→ **Data items**:
= Beginning of Section =

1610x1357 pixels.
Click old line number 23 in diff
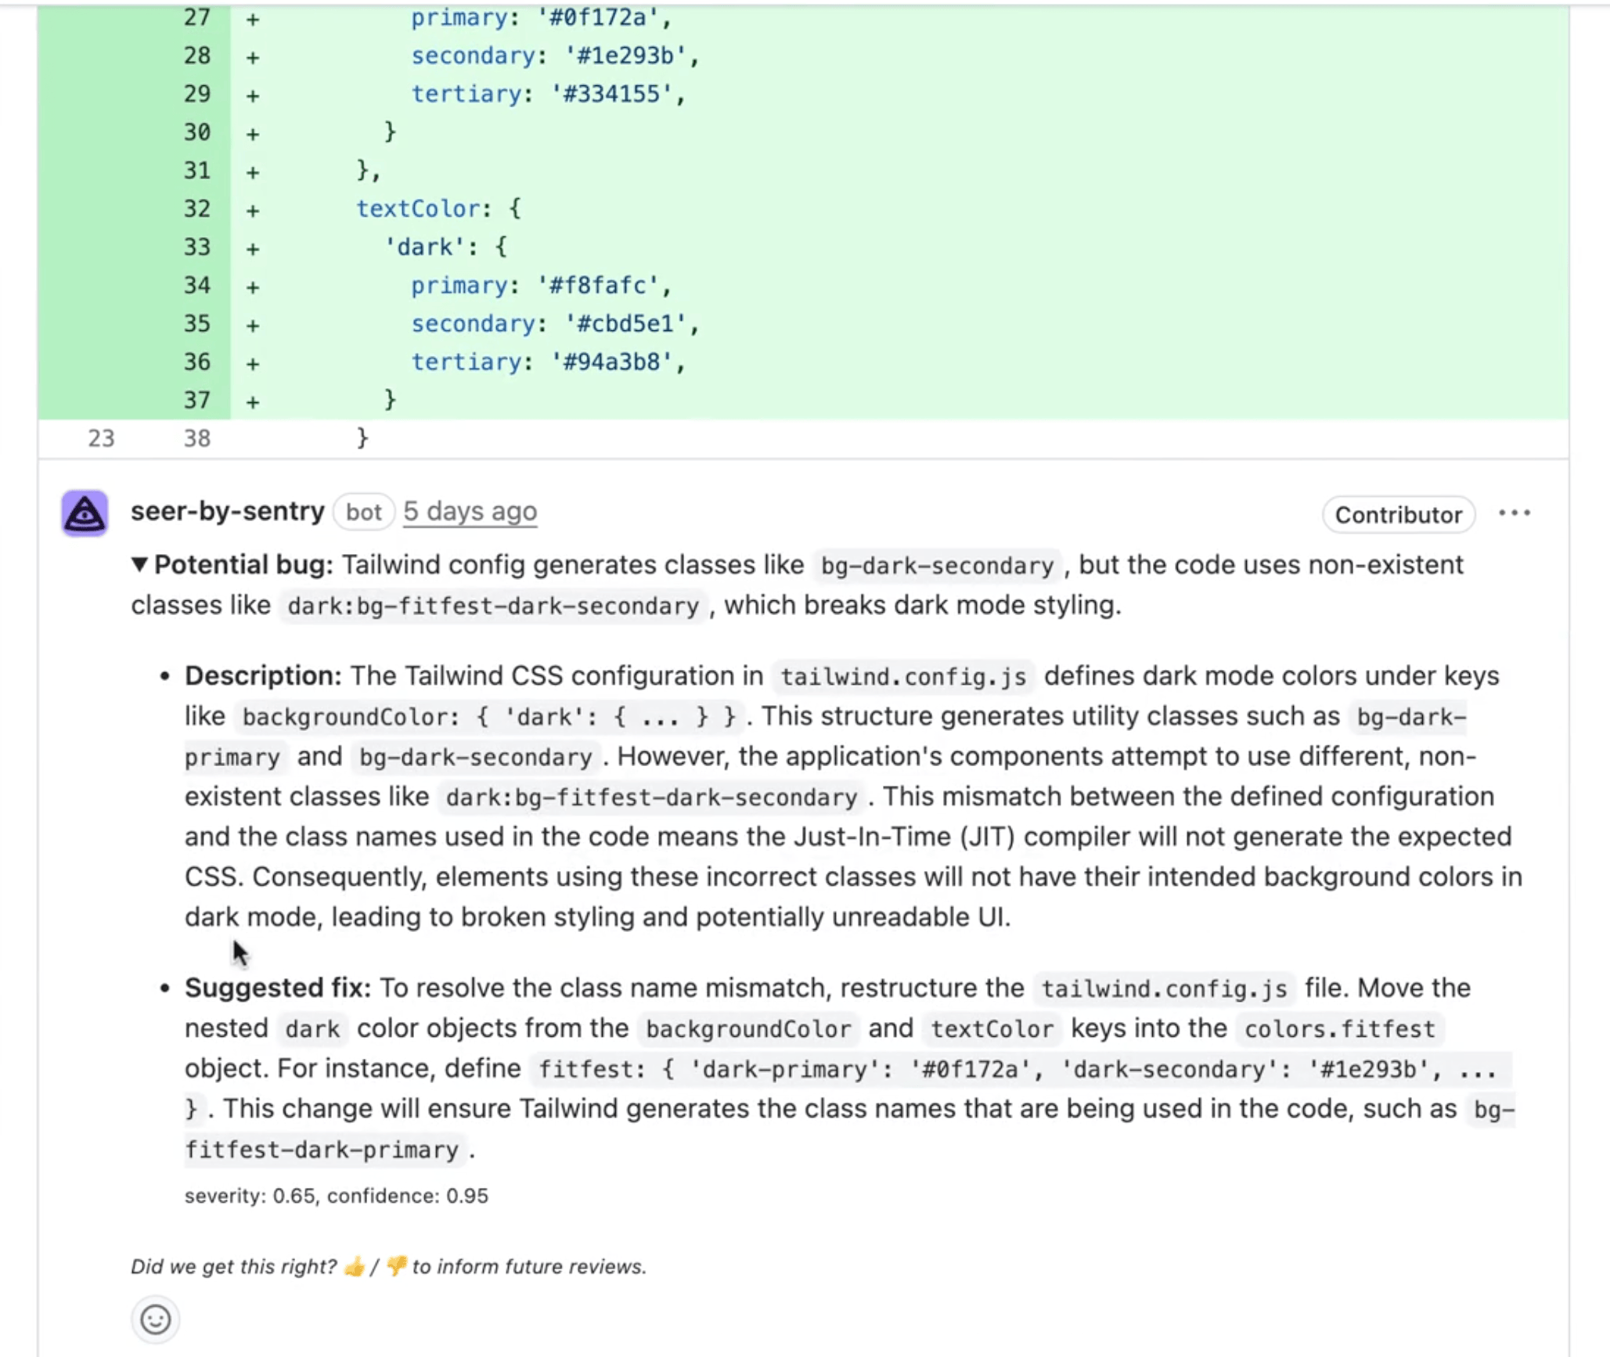tap(101, 438)
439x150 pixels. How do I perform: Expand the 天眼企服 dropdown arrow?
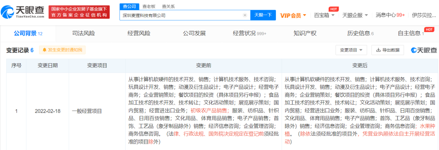tap(366, 15)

= End of Section =

→ **Problem details**: Exclude all pictures and reproduce verbatim the lines running from the line that contains "Click old line number 23 in diff" to the end of the data above, both ends included.

→ **Finished exercise**:
Click old line number 23 in diff
tap(101, 438)
439x150 pixels. How do I perform: Expand the 天眼企服 dropdown arrow?
tap(366, 15)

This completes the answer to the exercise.